--- ITEMS ---

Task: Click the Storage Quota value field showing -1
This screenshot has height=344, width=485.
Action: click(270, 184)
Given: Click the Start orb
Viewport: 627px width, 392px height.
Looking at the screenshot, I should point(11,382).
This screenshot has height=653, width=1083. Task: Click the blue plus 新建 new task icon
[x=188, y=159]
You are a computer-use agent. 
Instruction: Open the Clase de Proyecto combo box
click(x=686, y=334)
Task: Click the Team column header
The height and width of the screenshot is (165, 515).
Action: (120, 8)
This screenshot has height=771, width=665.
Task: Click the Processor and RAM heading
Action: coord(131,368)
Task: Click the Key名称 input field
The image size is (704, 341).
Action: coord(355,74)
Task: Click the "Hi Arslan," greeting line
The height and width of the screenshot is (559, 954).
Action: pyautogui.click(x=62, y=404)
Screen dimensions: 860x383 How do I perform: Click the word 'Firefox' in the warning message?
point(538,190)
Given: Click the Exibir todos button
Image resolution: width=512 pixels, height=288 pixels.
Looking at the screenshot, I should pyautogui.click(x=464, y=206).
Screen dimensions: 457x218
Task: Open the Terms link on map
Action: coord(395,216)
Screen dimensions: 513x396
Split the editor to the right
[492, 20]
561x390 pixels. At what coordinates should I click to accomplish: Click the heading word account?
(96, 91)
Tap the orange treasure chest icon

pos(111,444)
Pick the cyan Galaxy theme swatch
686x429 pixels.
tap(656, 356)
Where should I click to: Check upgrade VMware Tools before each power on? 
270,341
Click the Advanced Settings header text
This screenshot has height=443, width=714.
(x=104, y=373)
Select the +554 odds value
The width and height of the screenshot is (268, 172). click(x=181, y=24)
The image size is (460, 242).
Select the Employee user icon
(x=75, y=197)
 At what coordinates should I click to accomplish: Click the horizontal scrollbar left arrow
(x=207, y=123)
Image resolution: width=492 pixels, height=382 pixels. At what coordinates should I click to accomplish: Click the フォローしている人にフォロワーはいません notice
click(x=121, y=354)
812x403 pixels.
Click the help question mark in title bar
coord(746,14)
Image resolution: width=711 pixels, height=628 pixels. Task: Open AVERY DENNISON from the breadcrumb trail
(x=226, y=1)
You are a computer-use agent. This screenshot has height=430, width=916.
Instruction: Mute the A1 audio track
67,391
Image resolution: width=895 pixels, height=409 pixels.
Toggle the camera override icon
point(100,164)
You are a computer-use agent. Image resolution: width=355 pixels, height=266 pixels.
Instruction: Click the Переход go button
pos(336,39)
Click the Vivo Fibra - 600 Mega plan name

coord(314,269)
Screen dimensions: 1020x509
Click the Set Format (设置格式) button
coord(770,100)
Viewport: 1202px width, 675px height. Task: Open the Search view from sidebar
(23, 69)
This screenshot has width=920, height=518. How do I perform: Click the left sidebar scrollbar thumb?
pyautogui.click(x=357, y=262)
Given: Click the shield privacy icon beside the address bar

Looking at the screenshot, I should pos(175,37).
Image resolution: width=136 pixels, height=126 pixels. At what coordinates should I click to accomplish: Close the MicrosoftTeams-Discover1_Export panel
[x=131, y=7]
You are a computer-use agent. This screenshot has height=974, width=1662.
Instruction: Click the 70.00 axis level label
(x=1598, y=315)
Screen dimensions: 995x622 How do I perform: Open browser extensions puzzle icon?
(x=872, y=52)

---

## TASK GOAL:
Extract each line from the entries above that contains the string "size".

## REPLY TO THE EXERCISE:
The image size is (704, 341).
The image size is (460, 242).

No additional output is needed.